What you need to do: In the text on cognitive dissonance, copy the part starting at "You Benefit from" and ending at "improve the other.", but switch "documentation" to "comments".

Document excerpt:
----------------------------------------
You Benefit from Cognitive Dissonance
When you believe that your program will be read (because you’ve provided it in a convenient format which shows value) and you have pride in either the code or the documentation, you will work to improve the other.
If one chapter of your book or section of your document looks full, impressive, and is a pleasure to read and you come across another section that falls flat, you’ll naturally want to fix it. And because you have your program in printed form, you’ll see those sections. They might begin to gnaw at you after a time.
It’s like having a clean room. When you’ve cleaned your room you’re more alert and intent on keeping it clean. You know the effort it took you to clean it, and you don’t want to have to repeat it. Besides, you get enjoyment from the feeling of having a clean room and want it to last.
Footnotes
A .emacs file is a configuration file for the Emacs editor. It’s actually a program written in the Elisp programming language. You can find mine here.↩
See the studies of chess masters conducted by Alfred Binet.↩
If you’re a TeXnician, it can help to think of it as glue.↩
Almost all programmers are lone programmers. Even when working in teams, most programmers are alone at their terminal as they actually compose their program fragments. The only exception I know of is in pair programming. And I doubt that even in a full Extreme Programming shop that the majority of code is written while working as pairs. How do you achieve flow without solitude?↩
----------------------------------------
Record extracts:
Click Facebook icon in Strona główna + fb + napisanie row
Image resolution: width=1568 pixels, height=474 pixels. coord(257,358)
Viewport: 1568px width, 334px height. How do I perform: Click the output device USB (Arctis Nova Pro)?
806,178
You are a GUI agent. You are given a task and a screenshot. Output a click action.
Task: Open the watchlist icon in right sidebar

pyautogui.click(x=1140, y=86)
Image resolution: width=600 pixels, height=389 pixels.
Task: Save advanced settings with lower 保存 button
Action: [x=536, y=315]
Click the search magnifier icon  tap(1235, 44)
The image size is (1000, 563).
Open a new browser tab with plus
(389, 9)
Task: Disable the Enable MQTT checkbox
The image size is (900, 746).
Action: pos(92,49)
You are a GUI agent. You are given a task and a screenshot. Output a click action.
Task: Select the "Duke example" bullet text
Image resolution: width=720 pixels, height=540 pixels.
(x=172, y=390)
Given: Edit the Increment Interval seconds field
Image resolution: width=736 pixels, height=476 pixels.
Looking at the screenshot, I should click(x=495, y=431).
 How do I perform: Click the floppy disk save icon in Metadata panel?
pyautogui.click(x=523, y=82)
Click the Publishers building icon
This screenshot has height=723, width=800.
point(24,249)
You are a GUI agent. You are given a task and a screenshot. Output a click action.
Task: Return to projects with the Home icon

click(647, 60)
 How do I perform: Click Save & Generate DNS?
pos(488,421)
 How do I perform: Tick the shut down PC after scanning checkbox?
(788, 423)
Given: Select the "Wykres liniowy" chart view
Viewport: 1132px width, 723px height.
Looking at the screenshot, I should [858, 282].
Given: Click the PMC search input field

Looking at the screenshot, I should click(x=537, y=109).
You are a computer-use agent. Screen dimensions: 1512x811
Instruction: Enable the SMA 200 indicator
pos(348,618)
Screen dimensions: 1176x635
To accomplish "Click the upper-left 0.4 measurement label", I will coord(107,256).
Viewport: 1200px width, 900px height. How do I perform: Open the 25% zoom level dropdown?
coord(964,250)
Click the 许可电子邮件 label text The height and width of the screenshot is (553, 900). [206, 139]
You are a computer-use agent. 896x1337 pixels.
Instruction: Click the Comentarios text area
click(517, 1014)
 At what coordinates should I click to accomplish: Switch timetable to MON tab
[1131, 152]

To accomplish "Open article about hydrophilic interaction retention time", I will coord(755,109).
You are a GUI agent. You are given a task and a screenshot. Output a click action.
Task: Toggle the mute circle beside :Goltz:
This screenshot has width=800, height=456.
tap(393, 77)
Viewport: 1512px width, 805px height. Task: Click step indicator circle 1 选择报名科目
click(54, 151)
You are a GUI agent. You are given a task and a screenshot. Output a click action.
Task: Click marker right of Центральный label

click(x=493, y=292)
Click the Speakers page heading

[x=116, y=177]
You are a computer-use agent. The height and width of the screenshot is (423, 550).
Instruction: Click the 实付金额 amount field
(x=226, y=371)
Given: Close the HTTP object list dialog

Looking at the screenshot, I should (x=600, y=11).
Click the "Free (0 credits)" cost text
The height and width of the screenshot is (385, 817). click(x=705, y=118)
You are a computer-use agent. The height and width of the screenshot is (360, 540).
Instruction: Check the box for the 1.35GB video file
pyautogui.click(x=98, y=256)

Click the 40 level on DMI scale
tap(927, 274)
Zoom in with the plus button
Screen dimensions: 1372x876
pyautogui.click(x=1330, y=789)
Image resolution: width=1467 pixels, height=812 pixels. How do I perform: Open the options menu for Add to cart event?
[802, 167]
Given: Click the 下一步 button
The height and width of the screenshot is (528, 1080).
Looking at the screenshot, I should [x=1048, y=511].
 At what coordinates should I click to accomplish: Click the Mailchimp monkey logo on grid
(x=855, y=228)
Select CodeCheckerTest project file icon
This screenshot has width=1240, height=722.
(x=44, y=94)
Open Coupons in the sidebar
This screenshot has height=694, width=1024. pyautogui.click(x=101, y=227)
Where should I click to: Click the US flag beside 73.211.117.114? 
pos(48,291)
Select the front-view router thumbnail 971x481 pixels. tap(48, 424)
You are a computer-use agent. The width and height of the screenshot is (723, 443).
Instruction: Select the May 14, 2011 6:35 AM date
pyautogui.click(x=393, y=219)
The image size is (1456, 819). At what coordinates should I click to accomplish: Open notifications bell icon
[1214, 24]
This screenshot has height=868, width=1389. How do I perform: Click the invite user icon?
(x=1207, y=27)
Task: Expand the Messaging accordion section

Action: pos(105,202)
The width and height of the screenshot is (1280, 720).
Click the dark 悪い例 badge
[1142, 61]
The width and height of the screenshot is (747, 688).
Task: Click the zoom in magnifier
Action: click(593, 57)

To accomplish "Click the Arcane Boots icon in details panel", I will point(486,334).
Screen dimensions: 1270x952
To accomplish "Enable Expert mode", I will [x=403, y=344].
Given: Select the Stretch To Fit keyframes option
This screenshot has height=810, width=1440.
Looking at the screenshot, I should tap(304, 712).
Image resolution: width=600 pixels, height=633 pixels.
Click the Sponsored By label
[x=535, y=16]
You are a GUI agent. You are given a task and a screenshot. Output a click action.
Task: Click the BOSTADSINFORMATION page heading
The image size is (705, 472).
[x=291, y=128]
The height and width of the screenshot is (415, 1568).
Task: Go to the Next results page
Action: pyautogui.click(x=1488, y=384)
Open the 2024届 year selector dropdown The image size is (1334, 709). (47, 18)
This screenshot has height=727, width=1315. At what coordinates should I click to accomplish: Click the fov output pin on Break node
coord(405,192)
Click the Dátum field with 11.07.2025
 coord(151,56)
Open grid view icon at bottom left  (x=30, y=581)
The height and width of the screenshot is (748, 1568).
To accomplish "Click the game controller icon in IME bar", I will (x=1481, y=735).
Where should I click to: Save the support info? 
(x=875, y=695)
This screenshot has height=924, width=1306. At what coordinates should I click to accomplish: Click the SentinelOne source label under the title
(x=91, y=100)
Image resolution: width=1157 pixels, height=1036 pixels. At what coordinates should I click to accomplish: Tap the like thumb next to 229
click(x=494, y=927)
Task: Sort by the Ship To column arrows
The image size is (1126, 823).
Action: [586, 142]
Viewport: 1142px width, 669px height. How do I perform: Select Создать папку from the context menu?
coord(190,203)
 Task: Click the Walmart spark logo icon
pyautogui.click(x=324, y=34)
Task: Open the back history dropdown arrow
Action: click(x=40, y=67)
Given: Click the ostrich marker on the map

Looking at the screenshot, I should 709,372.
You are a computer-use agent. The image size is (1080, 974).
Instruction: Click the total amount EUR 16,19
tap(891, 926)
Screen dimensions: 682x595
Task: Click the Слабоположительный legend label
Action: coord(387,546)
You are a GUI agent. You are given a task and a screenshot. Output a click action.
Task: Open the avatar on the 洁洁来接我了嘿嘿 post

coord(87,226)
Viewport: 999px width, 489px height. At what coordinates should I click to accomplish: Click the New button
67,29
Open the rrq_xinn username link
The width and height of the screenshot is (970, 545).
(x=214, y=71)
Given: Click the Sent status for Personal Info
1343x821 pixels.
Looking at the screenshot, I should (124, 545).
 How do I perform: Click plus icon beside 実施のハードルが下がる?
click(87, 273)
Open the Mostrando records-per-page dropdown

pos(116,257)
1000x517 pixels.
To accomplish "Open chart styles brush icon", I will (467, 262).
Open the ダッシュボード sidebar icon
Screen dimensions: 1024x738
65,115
----------------------------------------
Response below:
You Benefit from Cognitive Dissonance
When you believe that your program will be read (because you’ve provided it in a convenient format which shows value) and you have pride in either the code or the comments, you will work to improve the other.